**To do:** Carry on the piece below about India's women's under-17 national football team, starting right after its last sentence.

**Selected extract:**
***
The Indian women's national under-17 football team represents India in international women's under-17 football. The team is controlled by the governing body for football in India, the All India Football Federation (AIFF). The federation is currently a member of the Asian Football Confederation (AFC) and the regional South Asian Football Federation (SAFF).

The team have only participated once in the AFC U-17 Women's Championship, back during the tournament's inaugural edition.

History

FIFA U-17 Women's World Cup
FIFA first organised the U-17 Women's World Cup in the year 2008 and has since organised it on every even years. From Asia, the top three teams from AFC U-16 Women's Championship get qualified for the world cup, but India failed to qualify any of AFC championships since 2007 edition to 2017, thus failed to qualify for the first six editions of the World Cup.

India is selected as the host of the 2022 FIFA U-17 Women's World Cup and thus automatically got qualified for the tournament. It is supposed to be their first participation in the World Cup, but their participation was under threat after the All India Football Federation was suspended by FIFA and the hosting rights for the tournament were stripped from India. However, the AIFF was later reinstated by FIFA and the tournament rights were given back to India, confirming their participation for the tournament.

AFC U-17 Women's Asian Cup
India women's U17 team first played their international match at the inaugural edition of AFC U-16 Women's Championship in 2005 where they first faced Thailand and got defeated by 6−4 on 16 April 2005. In the second match South Korea defeated them again by 7−0, but in the third match India registered their first win defeating Indonesia by 6−0 but they failed to proceed beyond the group stage. This was India's only AFC Women's U16 Championship campaign, as they failed to qualify any of the championships held since, which is being organised by AFC on every odd years.

SAFF U-15 Women's Championship
SAFF U15 Women's championship was first organised in 2017, where India became runners-up after being defeated by Bangladesh by a solitary goal. In the next edition in 2018, the final was repeated again, but this time India beat Bangladesh by a solitary goal and become the SAFF champion. In the 2019 SAFF U-15 Women's Championship, India and Bangladesh reached the final for the third time. Both the teams failed to score any goals  within the regulation time. Thus penalty shoot-out became the match decider where Bangladesh failed to convert the first spot kick, which resulted in India becoming the champion by a 5−3 result in the shoot-out.
***
**Items:**
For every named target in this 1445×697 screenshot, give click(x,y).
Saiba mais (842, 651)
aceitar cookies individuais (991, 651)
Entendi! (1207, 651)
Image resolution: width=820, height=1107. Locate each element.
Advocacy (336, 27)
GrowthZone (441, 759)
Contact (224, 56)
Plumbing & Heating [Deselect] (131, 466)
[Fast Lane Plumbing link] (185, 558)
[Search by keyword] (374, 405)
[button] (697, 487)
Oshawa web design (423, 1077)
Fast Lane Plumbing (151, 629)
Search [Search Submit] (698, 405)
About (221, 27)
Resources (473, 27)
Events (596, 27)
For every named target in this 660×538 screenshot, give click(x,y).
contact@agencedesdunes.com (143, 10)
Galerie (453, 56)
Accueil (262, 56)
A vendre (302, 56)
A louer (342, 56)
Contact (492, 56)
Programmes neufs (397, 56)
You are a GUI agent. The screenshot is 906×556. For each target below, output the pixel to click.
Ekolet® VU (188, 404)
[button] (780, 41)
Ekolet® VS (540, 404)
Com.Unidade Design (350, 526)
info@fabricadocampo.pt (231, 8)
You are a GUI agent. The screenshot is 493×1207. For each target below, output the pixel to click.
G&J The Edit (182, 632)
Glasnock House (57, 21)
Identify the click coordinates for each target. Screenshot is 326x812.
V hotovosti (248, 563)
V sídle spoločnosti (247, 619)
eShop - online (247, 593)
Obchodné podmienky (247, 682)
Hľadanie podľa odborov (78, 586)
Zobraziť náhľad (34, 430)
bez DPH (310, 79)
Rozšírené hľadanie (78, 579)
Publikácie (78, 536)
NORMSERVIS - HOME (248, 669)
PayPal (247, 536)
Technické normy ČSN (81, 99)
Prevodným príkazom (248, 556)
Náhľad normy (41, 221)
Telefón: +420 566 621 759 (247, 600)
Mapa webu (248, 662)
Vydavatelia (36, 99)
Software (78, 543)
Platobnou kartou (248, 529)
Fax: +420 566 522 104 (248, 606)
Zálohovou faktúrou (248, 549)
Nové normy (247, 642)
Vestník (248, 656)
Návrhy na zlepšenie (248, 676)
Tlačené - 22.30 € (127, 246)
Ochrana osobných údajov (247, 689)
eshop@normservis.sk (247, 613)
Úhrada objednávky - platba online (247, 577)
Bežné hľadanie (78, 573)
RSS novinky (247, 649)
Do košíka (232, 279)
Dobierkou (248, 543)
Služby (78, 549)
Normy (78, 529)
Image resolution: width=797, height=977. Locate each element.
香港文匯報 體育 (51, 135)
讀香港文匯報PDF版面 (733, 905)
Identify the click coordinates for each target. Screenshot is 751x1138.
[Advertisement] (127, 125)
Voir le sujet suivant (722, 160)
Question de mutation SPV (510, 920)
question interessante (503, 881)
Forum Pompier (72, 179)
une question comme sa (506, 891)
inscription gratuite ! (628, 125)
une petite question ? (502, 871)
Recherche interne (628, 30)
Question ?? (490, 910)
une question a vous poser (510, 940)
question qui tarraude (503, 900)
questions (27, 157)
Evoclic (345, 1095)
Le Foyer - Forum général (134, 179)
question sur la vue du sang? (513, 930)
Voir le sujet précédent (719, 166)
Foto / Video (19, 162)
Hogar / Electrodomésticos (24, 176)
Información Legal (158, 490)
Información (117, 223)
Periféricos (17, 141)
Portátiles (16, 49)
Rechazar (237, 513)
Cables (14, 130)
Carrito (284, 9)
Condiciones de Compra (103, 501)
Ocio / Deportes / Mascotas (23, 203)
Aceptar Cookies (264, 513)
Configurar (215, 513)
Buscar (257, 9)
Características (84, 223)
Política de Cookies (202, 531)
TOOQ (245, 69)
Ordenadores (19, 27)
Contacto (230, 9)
***
**Final answer:**
BRICS U-17 Football Cup
In 2018, at the second edition of BRICS U-17 Football Cup, which is a U-17 Football tournament played among teams of five BRICS countries, the U17 women's teams of the respective countries were invited to play in the tournament. India played round robin matches, first against South Africa, and suffered a loss by 5−1, then suffered another defeat against Russia by 3−1. In their next match Brazil defeated them by 5−0 and in their last match they lost 2−1 to China.

Results and fixtures
Legend

2022

2023

Coaching staff

Current coaching staff

Players

U16 squad
 The following 20 players were called up for 2023 SAFF U-17 Women's Championship.

Competitive record

FIFA U-17 Women's World Cup

 Red border indicates the team played as the host of the tournament.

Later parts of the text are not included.